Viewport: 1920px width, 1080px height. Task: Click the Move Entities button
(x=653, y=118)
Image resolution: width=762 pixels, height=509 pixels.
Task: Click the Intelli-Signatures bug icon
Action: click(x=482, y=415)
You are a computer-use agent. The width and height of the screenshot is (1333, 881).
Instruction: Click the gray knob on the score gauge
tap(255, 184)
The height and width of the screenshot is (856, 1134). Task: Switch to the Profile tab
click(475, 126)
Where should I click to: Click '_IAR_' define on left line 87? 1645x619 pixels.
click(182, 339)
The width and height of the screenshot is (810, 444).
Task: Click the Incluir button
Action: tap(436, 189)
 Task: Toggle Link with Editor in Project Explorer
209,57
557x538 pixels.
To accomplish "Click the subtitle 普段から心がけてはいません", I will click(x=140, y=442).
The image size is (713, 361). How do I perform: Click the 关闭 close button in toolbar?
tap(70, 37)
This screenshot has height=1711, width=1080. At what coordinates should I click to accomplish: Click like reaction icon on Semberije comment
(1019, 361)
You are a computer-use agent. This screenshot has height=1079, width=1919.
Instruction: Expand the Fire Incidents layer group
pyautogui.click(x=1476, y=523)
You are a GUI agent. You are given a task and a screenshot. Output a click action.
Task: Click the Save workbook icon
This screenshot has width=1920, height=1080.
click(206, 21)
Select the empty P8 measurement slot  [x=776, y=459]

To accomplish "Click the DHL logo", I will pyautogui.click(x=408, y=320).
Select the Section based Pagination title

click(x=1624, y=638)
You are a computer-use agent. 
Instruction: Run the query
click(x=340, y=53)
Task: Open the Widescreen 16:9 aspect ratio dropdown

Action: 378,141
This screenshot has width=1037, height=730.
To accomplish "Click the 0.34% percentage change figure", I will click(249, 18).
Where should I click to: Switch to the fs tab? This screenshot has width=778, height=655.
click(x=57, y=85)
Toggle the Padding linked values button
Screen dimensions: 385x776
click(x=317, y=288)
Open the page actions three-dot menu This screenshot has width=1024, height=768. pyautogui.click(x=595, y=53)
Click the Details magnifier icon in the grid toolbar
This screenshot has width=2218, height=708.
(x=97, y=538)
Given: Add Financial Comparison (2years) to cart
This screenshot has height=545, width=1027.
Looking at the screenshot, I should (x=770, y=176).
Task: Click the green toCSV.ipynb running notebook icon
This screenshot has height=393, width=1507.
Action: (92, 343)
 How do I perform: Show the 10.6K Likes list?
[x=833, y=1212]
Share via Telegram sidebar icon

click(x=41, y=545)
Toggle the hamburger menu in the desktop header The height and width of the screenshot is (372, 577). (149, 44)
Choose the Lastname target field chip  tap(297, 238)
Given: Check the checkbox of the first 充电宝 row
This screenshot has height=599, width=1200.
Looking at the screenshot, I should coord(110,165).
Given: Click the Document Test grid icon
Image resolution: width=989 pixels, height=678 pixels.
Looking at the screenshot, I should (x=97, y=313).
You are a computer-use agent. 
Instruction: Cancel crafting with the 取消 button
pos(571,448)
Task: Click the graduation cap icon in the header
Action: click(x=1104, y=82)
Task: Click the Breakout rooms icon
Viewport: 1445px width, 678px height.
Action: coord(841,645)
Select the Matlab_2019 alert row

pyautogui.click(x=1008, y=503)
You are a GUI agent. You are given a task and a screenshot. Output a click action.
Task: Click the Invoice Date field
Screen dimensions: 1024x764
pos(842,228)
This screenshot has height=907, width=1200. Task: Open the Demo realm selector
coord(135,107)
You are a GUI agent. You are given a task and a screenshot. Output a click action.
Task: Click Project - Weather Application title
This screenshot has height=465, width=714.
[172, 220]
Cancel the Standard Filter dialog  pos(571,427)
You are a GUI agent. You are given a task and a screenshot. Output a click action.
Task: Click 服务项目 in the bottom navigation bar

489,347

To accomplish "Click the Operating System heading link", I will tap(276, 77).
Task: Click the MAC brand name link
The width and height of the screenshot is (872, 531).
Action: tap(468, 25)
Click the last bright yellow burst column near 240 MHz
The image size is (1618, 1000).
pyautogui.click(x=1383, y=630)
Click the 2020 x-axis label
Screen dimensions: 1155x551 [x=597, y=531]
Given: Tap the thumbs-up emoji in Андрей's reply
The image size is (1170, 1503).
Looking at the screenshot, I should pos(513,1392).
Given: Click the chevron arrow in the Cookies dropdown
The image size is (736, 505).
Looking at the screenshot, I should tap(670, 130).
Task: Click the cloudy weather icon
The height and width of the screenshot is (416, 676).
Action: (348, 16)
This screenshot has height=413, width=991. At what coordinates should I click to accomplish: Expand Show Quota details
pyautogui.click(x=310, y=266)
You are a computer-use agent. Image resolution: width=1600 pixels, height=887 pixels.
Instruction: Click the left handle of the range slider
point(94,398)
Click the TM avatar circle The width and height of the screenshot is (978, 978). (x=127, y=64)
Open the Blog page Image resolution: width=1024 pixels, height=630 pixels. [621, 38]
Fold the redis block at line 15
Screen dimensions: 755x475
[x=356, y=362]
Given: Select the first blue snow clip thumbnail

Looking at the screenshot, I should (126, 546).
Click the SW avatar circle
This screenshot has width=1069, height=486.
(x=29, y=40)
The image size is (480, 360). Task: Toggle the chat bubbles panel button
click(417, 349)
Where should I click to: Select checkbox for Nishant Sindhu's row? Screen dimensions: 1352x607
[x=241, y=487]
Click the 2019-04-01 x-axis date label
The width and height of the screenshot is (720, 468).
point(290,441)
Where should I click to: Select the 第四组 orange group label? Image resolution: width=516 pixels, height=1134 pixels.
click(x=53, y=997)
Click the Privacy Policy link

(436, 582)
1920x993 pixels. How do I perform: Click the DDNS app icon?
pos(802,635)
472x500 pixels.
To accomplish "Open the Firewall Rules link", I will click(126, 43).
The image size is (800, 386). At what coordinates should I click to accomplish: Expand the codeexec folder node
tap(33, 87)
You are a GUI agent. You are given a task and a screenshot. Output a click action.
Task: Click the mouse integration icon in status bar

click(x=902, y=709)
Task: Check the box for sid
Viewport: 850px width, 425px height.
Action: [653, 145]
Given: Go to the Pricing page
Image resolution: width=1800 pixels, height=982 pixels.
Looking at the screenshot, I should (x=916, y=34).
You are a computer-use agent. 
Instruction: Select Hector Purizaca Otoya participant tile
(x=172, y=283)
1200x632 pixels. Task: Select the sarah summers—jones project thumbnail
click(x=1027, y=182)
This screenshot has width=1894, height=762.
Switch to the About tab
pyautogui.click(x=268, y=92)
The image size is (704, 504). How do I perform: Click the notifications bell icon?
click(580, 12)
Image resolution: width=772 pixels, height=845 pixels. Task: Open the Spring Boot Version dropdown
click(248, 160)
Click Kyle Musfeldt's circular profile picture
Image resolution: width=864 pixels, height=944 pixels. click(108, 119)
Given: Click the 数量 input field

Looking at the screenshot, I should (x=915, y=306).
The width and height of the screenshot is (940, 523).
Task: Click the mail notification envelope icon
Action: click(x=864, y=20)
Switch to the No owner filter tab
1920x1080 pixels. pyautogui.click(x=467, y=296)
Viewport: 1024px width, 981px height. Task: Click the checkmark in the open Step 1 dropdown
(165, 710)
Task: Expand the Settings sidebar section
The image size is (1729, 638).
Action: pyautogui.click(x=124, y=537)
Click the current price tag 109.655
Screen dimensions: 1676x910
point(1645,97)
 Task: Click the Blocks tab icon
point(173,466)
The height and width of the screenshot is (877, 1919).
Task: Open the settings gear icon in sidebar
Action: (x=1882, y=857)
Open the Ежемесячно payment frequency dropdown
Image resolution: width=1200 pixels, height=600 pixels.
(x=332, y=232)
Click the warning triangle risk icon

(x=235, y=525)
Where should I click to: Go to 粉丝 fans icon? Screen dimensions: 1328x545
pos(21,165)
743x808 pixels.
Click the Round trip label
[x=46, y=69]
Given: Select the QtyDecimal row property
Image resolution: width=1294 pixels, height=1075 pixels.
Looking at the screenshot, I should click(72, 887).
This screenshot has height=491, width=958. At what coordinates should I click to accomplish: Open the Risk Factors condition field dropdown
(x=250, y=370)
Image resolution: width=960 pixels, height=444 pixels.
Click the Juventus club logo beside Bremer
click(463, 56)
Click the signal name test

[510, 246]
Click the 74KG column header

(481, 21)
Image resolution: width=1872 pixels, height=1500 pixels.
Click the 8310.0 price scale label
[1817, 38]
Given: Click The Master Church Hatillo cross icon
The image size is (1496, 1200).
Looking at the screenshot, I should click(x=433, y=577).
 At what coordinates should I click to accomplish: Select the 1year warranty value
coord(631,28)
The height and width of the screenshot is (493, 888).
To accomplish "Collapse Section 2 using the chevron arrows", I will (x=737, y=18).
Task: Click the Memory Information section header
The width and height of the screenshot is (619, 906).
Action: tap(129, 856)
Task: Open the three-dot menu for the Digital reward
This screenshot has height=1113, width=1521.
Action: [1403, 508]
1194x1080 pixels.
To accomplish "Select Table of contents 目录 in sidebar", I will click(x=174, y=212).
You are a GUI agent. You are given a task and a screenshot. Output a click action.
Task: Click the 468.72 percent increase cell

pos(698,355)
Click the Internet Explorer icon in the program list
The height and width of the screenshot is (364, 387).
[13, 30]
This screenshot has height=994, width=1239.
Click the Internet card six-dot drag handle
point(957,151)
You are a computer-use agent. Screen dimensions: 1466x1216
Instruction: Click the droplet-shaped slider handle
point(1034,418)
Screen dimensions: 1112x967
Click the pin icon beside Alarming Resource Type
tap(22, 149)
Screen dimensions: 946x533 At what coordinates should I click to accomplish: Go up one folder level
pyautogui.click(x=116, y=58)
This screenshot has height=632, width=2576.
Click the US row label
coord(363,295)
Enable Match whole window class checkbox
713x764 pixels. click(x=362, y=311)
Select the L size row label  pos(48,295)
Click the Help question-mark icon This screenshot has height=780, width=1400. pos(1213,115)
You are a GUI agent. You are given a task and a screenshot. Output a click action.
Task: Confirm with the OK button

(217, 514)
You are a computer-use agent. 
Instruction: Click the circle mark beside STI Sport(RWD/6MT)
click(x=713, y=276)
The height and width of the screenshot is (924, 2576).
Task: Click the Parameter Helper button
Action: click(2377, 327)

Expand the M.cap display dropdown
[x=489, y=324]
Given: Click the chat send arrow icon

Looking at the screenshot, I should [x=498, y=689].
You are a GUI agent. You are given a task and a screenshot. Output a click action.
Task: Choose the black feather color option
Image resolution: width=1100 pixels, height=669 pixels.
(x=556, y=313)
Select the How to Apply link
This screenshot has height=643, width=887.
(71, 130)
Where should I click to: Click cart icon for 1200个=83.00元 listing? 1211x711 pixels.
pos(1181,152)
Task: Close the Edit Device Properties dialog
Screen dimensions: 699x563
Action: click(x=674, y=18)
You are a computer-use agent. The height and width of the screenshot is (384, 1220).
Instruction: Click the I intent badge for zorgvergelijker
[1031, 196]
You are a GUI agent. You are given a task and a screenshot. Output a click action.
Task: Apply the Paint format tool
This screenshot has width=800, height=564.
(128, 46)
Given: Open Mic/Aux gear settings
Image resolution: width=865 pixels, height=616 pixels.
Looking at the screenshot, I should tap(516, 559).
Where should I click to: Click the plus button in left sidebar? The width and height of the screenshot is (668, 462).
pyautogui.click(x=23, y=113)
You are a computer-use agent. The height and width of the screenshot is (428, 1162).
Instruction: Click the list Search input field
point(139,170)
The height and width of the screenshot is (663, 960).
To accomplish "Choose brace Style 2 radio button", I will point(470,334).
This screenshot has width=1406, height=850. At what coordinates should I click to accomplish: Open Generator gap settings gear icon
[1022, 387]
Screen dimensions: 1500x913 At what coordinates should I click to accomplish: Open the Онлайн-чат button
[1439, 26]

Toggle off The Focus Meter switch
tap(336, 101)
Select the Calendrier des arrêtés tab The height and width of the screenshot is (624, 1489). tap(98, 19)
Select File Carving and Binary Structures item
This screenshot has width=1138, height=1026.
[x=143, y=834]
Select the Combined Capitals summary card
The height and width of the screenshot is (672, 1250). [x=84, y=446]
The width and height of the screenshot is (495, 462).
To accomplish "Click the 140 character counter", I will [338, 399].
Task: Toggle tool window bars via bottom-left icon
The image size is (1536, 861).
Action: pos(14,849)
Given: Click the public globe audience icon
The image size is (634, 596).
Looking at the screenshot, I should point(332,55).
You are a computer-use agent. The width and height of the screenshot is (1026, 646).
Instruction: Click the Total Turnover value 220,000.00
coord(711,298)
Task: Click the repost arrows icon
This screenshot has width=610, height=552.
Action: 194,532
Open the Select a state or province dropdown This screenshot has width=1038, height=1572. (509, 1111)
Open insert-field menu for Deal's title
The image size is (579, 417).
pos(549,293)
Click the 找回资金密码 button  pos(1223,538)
----------------
**EXERCISE OBJECTIVE:** Pull out the lines above in which the word "Choose" appears.

**ANSWER TO THIS PROBLEM:**
Choose the Lastname target field chip  tap(297, 238)
Task: Choose the black feather color option
To accomplish "Choose brace Style 2 radio button", I will point(470,334).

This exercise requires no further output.